- **Directions for this task**: Copy the first line of the material below and every later line through the line containing "autoreparacionessanchez@gmail.com (1092, 2054)", without any other output.

- **Source material**:
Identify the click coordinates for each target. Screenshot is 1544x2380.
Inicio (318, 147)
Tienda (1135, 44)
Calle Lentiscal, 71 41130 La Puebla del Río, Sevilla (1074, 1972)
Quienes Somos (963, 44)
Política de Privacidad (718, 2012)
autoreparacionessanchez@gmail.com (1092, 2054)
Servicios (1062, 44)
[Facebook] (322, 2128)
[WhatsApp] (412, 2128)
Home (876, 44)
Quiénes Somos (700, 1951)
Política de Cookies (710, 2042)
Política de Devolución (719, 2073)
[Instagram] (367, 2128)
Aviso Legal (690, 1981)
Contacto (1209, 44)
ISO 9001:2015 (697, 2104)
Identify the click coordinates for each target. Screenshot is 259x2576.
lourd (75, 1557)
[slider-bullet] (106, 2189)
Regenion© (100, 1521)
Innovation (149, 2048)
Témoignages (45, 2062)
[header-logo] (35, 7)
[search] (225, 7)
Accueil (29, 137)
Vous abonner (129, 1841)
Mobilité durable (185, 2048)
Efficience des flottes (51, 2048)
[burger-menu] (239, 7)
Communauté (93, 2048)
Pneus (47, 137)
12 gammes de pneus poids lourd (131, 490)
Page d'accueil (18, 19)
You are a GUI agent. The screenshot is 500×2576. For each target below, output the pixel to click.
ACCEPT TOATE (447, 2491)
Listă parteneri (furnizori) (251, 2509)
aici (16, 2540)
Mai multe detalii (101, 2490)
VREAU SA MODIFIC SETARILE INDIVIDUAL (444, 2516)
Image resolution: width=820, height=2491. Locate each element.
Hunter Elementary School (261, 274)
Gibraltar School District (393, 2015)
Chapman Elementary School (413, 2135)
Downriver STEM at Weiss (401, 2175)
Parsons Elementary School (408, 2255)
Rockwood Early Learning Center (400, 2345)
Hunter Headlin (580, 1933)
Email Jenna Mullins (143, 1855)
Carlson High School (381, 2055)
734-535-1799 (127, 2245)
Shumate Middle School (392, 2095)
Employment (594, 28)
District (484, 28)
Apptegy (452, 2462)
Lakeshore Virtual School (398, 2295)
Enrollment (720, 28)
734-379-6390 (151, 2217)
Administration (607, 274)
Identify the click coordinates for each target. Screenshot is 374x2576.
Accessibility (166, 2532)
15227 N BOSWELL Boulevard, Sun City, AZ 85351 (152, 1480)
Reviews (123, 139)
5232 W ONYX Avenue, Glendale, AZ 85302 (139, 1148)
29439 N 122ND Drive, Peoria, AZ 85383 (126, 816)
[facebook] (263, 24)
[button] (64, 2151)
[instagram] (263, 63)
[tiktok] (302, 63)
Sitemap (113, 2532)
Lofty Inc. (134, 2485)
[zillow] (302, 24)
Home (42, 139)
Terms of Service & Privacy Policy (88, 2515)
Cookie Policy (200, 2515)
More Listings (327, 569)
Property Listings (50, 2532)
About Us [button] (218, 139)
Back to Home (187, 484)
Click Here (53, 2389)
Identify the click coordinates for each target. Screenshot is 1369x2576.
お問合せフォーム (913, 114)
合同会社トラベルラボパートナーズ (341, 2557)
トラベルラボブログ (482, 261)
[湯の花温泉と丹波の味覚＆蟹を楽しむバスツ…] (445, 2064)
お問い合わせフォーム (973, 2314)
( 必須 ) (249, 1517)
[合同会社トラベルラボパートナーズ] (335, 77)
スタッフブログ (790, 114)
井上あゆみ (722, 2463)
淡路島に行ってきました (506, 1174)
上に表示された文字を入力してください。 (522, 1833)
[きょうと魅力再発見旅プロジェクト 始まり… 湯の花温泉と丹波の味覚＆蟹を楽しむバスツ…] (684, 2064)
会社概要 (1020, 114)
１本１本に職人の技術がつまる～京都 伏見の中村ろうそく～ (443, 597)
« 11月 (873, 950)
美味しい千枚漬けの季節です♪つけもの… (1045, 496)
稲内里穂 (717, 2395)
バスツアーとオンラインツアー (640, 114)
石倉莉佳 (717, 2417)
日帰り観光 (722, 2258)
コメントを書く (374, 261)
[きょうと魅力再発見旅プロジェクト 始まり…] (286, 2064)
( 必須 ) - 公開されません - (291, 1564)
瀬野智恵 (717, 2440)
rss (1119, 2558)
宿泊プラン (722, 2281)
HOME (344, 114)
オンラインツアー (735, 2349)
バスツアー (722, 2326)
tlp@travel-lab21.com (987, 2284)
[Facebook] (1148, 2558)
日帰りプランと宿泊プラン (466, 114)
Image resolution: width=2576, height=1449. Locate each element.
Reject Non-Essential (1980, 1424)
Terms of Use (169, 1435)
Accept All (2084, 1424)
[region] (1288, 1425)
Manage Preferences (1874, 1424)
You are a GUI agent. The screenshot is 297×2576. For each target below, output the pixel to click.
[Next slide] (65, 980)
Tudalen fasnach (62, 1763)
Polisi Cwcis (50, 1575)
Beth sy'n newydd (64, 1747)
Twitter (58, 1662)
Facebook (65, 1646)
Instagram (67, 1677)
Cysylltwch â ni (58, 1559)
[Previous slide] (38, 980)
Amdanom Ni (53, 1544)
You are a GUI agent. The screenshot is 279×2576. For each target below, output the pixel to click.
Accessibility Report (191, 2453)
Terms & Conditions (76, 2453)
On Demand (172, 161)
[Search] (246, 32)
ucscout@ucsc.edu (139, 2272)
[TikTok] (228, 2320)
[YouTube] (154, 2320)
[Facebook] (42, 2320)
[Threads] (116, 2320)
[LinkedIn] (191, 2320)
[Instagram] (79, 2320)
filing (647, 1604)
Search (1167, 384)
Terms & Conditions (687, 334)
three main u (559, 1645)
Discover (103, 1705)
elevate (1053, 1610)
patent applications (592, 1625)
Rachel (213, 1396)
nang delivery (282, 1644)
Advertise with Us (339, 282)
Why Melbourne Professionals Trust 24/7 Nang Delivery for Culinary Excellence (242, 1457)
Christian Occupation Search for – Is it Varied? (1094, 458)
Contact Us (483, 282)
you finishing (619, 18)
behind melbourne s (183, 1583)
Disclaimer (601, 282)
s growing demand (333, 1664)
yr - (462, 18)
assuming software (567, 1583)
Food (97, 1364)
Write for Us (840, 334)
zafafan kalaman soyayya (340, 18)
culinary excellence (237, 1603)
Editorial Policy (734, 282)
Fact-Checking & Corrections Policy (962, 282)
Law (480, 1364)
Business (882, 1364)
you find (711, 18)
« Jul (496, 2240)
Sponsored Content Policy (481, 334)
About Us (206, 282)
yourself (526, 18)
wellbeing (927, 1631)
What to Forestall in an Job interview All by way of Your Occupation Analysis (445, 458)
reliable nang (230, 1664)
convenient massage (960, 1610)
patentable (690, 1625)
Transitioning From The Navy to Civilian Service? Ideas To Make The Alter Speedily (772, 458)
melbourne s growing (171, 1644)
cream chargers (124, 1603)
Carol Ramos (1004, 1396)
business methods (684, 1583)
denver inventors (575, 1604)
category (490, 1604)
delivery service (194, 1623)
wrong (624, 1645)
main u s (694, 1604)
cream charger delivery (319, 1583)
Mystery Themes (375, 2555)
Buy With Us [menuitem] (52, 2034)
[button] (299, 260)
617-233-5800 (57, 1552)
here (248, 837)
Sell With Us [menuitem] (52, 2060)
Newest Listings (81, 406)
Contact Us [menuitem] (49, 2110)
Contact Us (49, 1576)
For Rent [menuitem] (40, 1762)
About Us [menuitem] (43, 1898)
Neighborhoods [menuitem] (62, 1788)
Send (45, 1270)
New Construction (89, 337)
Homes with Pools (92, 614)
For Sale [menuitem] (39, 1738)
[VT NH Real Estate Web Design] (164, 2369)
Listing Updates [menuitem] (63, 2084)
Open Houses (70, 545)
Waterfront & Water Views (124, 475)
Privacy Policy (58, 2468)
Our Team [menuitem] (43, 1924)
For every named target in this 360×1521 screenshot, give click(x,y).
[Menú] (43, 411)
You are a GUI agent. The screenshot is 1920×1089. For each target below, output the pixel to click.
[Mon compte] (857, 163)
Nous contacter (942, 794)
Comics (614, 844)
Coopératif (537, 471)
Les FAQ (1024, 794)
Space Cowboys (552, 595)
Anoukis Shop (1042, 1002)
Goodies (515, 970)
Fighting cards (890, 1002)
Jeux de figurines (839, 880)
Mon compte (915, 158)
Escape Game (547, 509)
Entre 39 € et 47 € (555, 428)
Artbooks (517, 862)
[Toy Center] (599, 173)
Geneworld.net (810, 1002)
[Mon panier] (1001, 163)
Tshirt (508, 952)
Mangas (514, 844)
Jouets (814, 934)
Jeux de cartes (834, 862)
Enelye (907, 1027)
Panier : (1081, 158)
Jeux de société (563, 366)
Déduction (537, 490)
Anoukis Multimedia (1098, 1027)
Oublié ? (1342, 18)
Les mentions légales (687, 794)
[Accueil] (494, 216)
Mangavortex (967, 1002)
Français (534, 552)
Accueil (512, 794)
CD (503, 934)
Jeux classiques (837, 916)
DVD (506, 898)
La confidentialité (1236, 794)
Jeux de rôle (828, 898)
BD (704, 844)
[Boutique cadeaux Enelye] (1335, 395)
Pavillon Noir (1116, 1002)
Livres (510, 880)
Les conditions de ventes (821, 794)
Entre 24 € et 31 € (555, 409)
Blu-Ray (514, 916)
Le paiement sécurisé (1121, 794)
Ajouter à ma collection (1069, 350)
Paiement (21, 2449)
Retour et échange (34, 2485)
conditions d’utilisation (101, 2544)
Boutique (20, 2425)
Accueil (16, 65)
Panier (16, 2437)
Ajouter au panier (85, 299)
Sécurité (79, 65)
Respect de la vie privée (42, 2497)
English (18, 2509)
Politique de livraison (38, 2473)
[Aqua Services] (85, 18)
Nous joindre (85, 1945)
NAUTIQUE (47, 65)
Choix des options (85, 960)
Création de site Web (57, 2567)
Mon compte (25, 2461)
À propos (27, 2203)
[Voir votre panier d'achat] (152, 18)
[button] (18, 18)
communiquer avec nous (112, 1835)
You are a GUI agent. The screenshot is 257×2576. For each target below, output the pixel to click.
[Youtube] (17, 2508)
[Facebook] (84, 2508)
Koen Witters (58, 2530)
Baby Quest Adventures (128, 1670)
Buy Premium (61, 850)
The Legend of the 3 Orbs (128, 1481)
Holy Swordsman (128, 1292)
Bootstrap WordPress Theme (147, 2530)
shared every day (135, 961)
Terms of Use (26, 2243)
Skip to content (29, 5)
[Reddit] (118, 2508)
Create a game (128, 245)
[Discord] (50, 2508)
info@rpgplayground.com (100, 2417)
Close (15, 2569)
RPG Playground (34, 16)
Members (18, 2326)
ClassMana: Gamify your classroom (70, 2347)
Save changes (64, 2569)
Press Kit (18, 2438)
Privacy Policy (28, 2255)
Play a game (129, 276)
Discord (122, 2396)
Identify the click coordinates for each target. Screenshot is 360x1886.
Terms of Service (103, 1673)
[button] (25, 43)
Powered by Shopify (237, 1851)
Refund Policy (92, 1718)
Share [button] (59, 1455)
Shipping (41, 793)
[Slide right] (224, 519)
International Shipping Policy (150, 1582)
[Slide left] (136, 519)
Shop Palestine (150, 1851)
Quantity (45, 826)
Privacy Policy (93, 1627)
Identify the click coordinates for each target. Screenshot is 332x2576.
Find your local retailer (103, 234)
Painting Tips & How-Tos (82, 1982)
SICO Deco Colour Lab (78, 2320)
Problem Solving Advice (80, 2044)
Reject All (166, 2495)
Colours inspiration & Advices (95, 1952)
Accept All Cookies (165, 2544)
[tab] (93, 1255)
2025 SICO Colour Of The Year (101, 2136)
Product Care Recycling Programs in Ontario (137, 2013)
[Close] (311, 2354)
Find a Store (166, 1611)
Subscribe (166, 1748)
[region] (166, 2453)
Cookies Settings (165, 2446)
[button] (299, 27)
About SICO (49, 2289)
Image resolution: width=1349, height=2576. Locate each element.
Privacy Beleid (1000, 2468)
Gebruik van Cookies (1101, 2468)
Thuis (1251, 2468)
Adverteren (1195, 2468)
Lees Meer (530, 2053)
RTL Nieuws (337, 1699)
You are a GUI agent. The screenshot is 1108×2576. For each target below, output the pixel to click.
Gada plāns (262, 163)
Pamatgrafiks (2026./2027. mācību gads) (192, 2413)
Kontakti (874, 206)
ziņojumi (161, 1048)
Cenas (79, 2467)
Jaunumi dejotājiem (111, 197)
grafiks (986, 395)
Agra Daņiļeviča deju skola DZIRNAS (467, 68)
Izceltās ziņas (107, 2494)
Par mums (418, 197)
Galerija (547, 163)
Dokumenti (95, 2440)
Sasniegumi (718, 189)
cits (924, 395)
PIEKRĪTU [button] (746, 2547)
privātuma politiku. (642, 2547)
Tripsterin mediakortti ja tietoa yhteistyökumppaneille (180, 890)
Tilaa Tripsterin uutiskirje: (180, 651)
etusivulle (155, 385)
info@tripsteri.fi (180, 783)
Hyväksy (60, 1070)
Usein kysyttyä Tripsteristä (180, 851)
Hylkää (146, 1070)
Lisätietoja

- **Task solution**:
Identify the click coordinates for each target. Screenshot is 1544x2380.
Inicio (318, 147)
Tienda (1135, 44)
Calle Lentiscal, 71 41130 La Puebla del Río, Sevilla (1074, 1972)
Quienes Somos (963, 44)
Política de Privacidad (718, 2012)
autoreparacionessanchez@gmail.com (1092, 2054)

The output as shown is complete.